Indeed, Mr. Christie's budget would squeeze those with lower incomes by eliminating cash welfare for the able-bodied, imposing new $310 deductibles and doubling some drug co-payments for Medicaid patients, cutting state-financed school breakfasts and rental assistance and trimming the state's earned-income tax credit to 20 percent of the federal benefit, from 25 percent.
Jon Shure, an expert on state finances at the Center on Budget and Policy Priorities, a liberal-leaning group in Washington, said he believed this would be the first time a state had reduced its earned-income tax credit.
"That's the kind of decision that could be avoided by going for more on the revenue side," he said. "You're spreading the pain to the lowest-income working people in the state."
Mr. Christie also wants to make steep cuts in aid to towns and counties, impound the $88 million in sales taxes collected in urban enterprise zones, and eliminate efforts by his predecessor, Jon S. Corzine, to prod local governments to consolidate or share expenses.

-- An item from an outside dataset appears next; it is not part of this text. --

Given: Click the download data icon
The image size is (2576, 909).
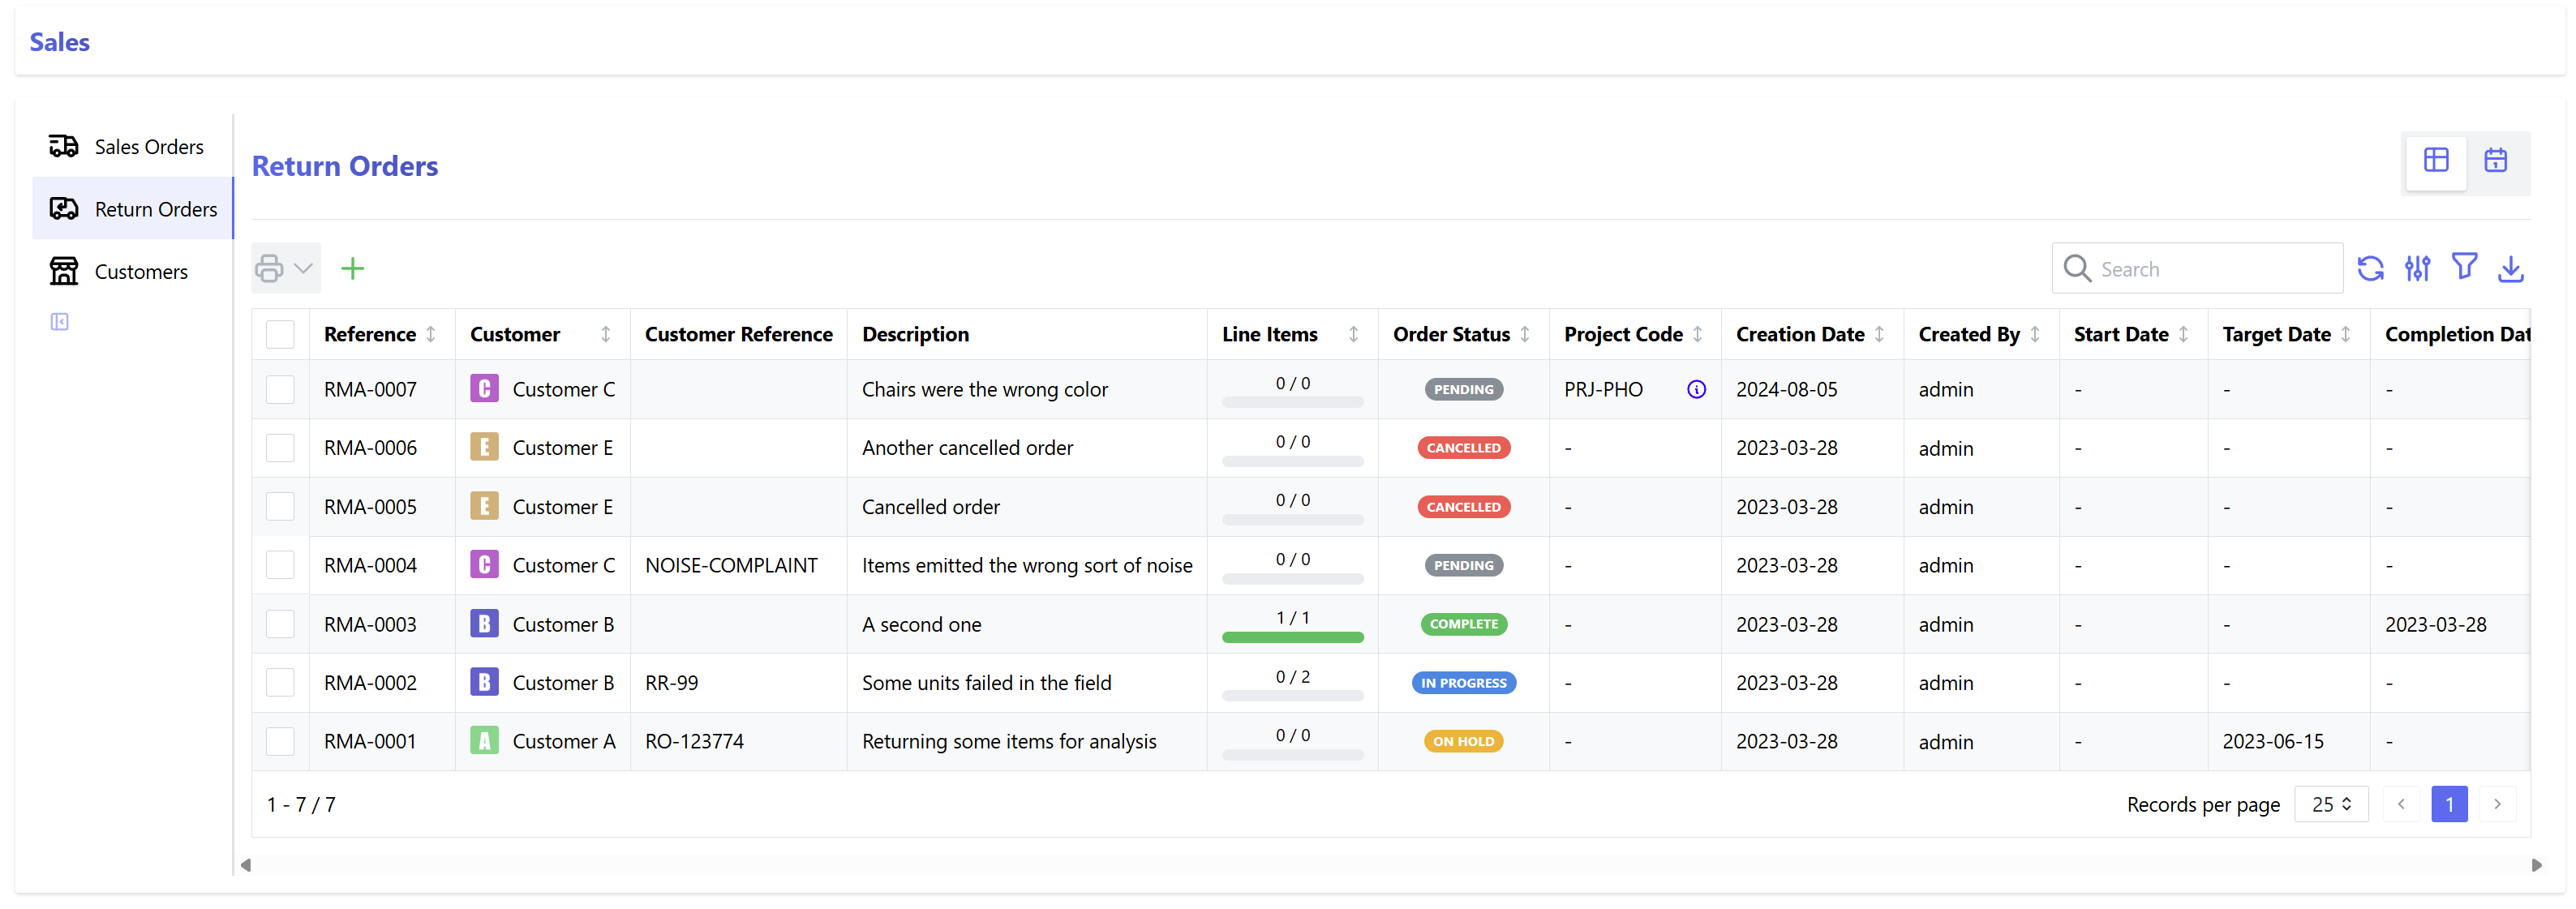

Mr. Corzine cut property-tax rebates for homeowners last year, though he preserved them for the elderly, the disabled and people making less than $75,000. Mr. Christie, positioning himself as a champion of the middle class, attacked the cuts fiercely and vowed to restore a portion of the rebates.
But in his budget, he is now canceling rebates entirely until next year, when they will begin showing up as credits on quarterly property-tax bills instead of arriving in the mail as yearly refund checks.
He also wants to reduce by attrition the so-called senior freeze that caps property taxes for the elderly, by not admitting new homeowners into the program.
Mr. Christie pointed to a few areas that were spared: state parks, food banks, prescription-drug coverage for the elderly and health insurance coverage for children. He called for sizable increases in food-stamp eligibility and in charity care, which pays hospital bills for the indigent. But taxes on hospitals would rise by $45 million.
The governor took pains to mitigate some of his cuts. The sharp reduction in school aid will be apportioned to limit the blow to any one district to 5 percent of its current-year budget. Districts relying on the state for less than that will see their state aid eliminated. Administration officials could not immediately say how many fell into that category.
Similarly, a broad reduction in state aid to municipalities was structured to raise the tax bill of the average taxpayer in each town by $250.
Mr. Christie's idea for a 2.5 percent cap on increases in property taxes, modeled on Proposition 2 ½ in Massachusetts, would allow no exceptions except by local referendum and would apply to towns, school boards and counties. He also is calling for new handcuffs on towns and school districts as they bargain with unions, to prohibit towns from awarding contracts with pay increases, including benefits, of more than 2.5 percent.